The church stands proud on a distinctive mound and there are wonderful views across the valley. Local myth has it that the mound was laboriously created by two sisters to save the life of their brother, who had slain a priest. Above the doorway of the church is a very worn stone from the twelfth century showing a knight slaying a dragon. Although probably intended to represent St George another local myth says it shows Sir William de Somerville slaying the Linton worm, which lived in a cave on Linton Hill. Sir William killed the beast by fastening burning peats to his lance and ramming the blazing bundle down its throat.

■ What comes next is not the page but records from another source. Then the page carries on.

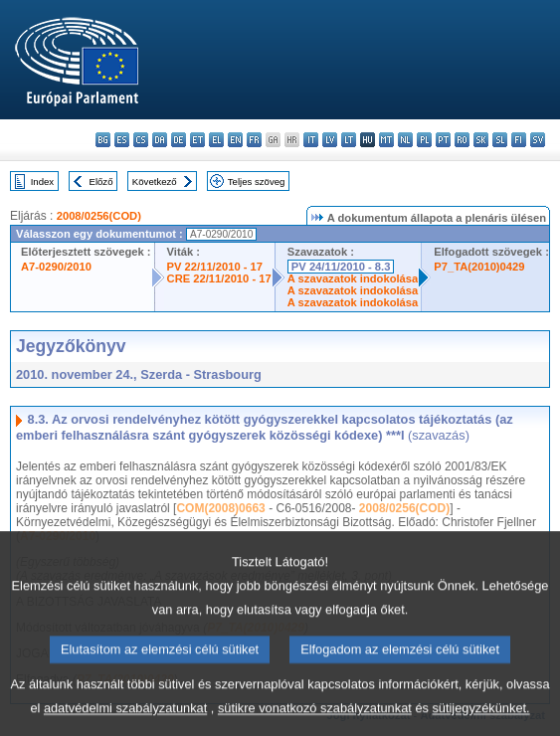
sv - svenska (537, 139)
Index (42, 181)
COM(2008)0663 (220, 508)
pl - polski (424, 139)
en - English (235, 139)
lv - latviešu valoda (329, 139)
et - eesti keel (197, 139)
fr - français (254, 139)
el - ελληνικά (216, 139)
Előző (101, 181)
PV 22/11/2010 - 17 (215, 267)
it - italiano (310, 139)
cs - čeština (140, 139)
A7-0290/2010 (56, 267)
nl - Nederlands (405, 139)
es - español (121, 139)
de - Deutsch (178, 139)
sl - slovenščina (499, 139)
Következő (154, 181)
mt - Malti (386, 139)
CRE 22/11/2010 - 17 (219, 278)
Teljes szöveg (257, 181)
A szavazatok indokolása (352, 278)
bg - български (102, 139)
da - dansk (159, 139)
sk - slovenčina (480, 139)
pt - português (443, 139)
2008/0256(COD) (98, 216)
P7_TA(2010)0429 (478, 267)
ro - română (462, 139)
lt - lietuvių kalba (348, 139)
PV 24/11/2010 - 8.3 (341, 267)
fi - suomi (518, 139)
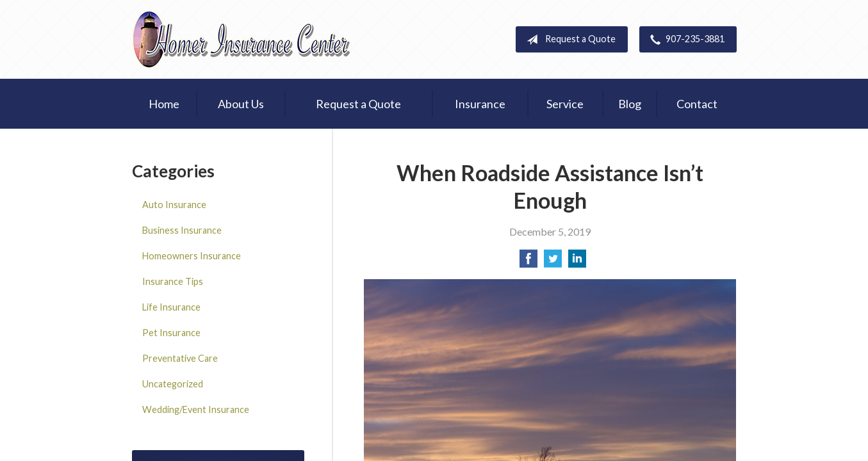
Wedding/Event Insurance (195, 409)
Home (164, 104)
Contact (697, 104)
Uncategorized (172, 384)
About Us (241, 104)
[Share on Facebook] (528, 262)
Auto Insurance (174, 204)
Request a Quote (568, 40)
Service (565, 104)
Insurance (480, 104)
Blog (630, 104)
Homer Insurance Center (241, 39)
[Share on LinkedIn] (577, 262)
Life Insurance (171, 307)
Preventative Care (180, 358)
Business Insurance (182, 230)
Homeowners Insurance (192, 255)
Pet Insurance (171, 332)
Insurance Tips (172, 281)
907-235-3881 (685, 40)
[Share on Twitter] (553, 262)
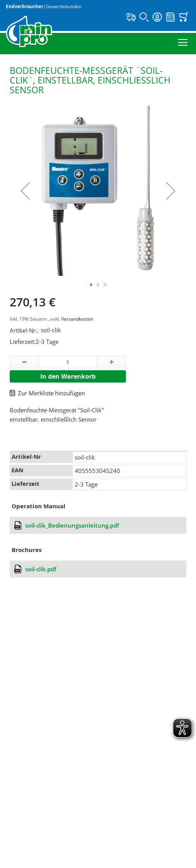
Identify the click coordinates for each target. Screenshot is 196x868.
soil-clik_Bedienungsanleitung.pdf (72, 525)
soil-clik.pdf (41, 569)
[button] (25, 191)
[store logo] (29, 32)
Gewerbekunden (64, 6)
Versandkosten (77, 319)
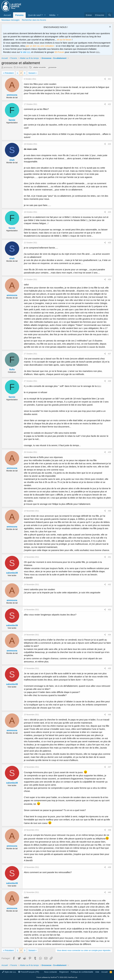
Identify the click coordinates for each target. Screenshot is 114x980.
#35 (109, 668)
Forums (19, 15)
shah (12, 160)
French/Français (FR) (28, 972)
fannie (12, 120)
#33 (109, 609)
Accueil (7, 15)
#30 (109, 511)
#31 (109, 557)
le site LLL (25, 52)
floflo (12, 369)
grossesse (52, 67)
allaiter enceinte (40, 67)
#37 (109, 767)
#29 (109, 452)
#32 (109, 584)
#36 (109, 714)
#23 (109, 144)
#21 (109, 79)
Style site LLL (9, 972)
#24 (109, 212)
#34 (109, 635)
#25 (109, 243)
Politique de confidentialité (82, 972)
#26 (109, 279)
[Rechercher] (109, 15)
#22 (109, 104)
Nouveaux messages (10, 20)
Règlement (64, 972)
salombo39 (12, 573)
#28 (109, 381)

Looking across the valley from the kirk door you can also see a slightly lower mound. This was the site of Linton Tower. In July 1522 four thousand English troops invaded the area in one of the periodic disputes which occurred during the reign of Henry VIII. Linton Tower was destroyed although the sixteen defenders were saved from the blaze ‘by reason of a gable of the house that was of stone, and the wind that was their friend’. Linton was again attacked during Henry’s assault on southern Scotland in the 1540s and after that date the tower was never rebuilt.
At the other end of Linton parish, about 4½ miles north-east, The Rev James Leishman also built a small chapel to help him minister to the needs of his scattered parishioners. Built on the site of a medieval chapel and still in occasional use, Hoselaw Chapel offers spectacular views – in this case over Hoselaw Loch and the Cheviots. Again built in Romanesque style, this small building has an apse with a tiny window showing Christ holding a communion cup while its roof is decorated with angels.
Like all churches in the parish this peaceful place is open during daylight hours.